Her unabashed interest in Sergeant Koffler had not been reciprocated, possibly because Patience's teeth were stained dark and filed to a point, and her not-at-all-unattractive bosom and stomach, which she did not conceal, were decorated with scar tissue.

Lieutenant Howard did not know, and did not want to know, whether time had changed Koffler's views about Patience. And if his views had changed, whether she crawled into his bed at night.

But, he realized, Reeves was right again. If the requisitioning mission went bad, or if the Japanese should luck upon this place while they were gone, Ian and Patience were Koffler's best chance of survival. Perhaps his only chance.

"No, you're right, of course," Howard said.

"And of course, with you along with us, we will have the benefit of your warrior skills."

"Bullshit."

"I wouldn't want this to go to your head, old boy, but the chaps are beginning to admire you. Very possibly it's your beard. Theirs don't grow as long as ours. But in any event, if we both go, and if something unpleasant should happen to me, I think-I said think-that the chaps would probably come back here with you." Howard met his eyes.

"I was thinking we should leave at first light tomorrow."

"No. I think we should leave now. That way we can move the rest of the day and through the night, and then sleep all day tomorrow. " Reeves stood up.

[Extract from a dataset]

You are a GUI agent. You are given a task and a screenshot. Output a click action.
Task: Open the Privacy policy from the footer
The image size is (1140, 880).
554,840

"I'll have a word with Ian," he said. "And you can have a word with Koffler."

[Three]

HENDERSON FIELD

GUADALCANAL, SOLOMON

ISLANDS 28 AUGUST 1942

The twin-engine, twenty-one-passenger Douglas aircraft known commercially as the DC-3 and affectionately as the Gooneybird was given various other designations by the military services that used it: To the U.S. Army, for instance, it was the C-47; to British Empire forces it was the Dakota; and the U.S. Navy-and so The Marines called it the R4D.

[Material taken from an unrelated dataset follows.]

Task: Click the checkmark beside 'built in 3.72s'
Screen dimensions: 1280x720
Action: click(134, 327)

An hour out of Espiritu Santo for Guadalcanal the crew chief of the MAG-25 (Marine Air Groups consisted of two or usually more Marine aircraft squadrons) R4D came out of the cockpit and made his way past the row of high-priority cargo lashed down the center of the fuselage. At the rear of the cabin, a good-looking, brown-haired, slim, and deeply tanned young man in his middle twenties had made himself a bed on a stack of mailbags.

The other two passengers, a Marine Lieutenant Colonel and an Army Air Corps Captain, both of whom carried with them the equipment, clothing, and weapons specified by regulation for officers assigned to Guadalcanal, were more than a little curious about the young man dozing on the mailbags, For one thing, he had boarded the aircraft at the very last moment; the pilot had actually shut down one of the engines so the door could be reopened. For another, his only luggage was a bag made out of a pillowcase, the open end tied in a knot. He was wearing khaki trousers and a shirt, the collar points of which were adorned with the silver railroad tracks of a captain, and Marine utility boots, called "boondockers." All items of uniform were brand new. In fact, the young Captain had even failed to remove the little inspection and other stickers with which military clothing comes from stock.